The government is in a pickle. It’s said little in support of the WCA and generally sought, not without good reason, to pin the blame on Labour. Most recently, disability minister Mike Penning said in parliament: “We have had five reviews and the rolling reviews continue to take place, and we must learn from the mistakes of the previous administration, who awarded this contract to Atos – something that they cannot run away from, although they seem to want to do so.”
Back in the Commons in January 2013 Ian Lavery, Labour MP for Wansbeck, asked if ideas for improvement were just putting “a sticking plaster on a gaping wound”. He suggested we bin both Atos and the WCA. Dan Rogerson, Lib Dem MP for North Cornwall, replied: “The problem with that suggestion is that all the people who have been through the process and have won appeals will have to go back to square one.”
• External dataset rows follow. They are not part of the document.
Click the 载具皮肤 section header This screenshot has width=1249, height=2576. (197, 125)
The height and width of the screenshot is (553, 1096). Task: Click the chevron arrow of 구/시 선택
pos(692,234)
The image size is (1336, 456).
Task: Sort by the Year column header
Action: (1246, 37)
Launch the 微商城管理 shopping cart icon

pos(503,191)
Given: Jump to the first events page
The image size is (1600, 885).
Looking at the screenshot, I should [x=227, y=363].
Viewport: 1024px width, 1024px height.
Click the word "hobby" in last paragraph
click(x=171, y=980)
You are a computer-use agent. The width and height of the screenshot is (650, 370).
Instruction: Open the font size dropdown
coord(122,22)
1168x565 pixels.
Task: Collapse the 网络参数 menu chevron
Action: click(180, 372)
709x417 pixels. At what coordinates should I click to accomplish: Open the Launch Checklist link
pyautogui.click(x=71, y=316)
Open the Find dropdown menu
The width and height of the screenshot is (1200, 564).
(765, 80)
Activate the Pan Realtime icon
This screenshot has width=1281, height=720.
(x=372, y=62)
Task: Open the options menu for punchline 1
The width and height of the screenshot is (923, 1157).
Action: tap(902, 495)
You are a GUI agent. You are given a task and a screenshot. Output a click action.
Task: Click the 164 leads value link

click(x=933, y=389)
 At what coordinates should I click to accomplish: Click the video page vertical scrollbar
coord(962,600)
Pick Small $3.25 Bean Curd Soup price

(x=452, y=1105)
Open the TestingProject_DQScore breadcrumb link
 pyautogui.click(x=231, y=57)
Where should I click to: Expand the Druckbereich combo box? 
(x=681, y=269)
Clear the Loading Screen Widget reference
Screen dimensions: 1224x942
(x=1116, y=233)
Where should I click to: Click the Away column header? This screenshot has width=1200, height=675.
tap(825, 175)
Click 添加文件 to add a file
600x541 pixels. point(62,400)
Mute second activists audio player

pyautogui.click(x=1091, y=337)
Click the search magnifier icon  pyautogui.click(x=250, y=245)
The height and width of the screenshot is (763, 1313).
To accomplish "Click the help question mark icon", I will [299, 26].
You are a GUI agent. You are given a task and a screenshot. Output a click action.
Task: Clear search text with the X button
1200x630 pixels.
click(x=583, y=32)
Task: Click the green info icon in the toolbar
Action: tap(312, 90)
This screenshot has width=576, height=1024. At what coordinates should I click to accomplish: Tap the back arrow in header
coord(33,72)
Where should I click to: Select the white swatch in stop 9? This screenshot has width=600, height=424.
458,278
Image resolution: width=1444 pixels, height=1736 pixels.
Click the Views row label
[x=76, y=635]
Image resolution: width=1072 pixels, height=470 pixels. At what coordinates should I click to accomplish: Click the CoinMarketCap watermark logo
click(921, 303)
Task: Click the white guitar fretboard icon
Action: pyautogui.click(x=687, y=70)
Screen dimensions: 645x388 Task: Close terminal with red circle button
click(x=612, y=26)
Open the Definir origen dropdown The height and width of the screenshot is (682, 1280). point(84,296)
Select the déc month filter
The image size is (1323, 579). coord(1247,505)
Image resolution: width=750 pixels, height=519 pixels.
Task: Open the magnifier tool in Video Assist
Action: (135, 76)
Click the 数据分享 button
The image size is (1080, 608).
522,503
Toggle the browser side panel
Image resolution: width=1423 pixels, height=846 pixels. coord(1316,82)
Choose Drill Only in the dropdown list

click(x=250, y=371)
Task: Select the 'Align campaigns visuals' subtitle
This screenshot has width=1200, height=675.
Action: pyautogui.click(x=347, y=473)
The care of the most vulnerable is a key political responsibility, and the failure of the WCA is the failure of a political generation. Where do we go from here? As Begg puts it this morning: “The face-to-face assessment is only one part of the process. Just putting a new private provider in place will not address the problems with ESA and the WCA on its own.” Today’s report makes suggestions, but accepts that they are short-term suggestions only, and that the WCA needs fundamental reform in the long run. Perhaps this presentation from the campaign group New Approach is a suitable place to start.
Minister for Disabled People Mark Harper said:
“We are bringing in a new provider and a new contract for Work Capability Assessments (WCA) to deliver the best possible service for claimants, increase the number of assessments and reduce waiting times.
“Since its introduction in 2008 by the previous Government, there have been four independent reviews of the WCA and a fifth is underway. We have accepted most of the recommendations and made numerous improvements.
“More than 700,000 people who were on Incapacity Benefit are now looking for, or making steps to return to work after a Work Capability Assessment - it is crucial that we continue this important process to ensure that people are not written off and we get a fair deal for the taxpayer.”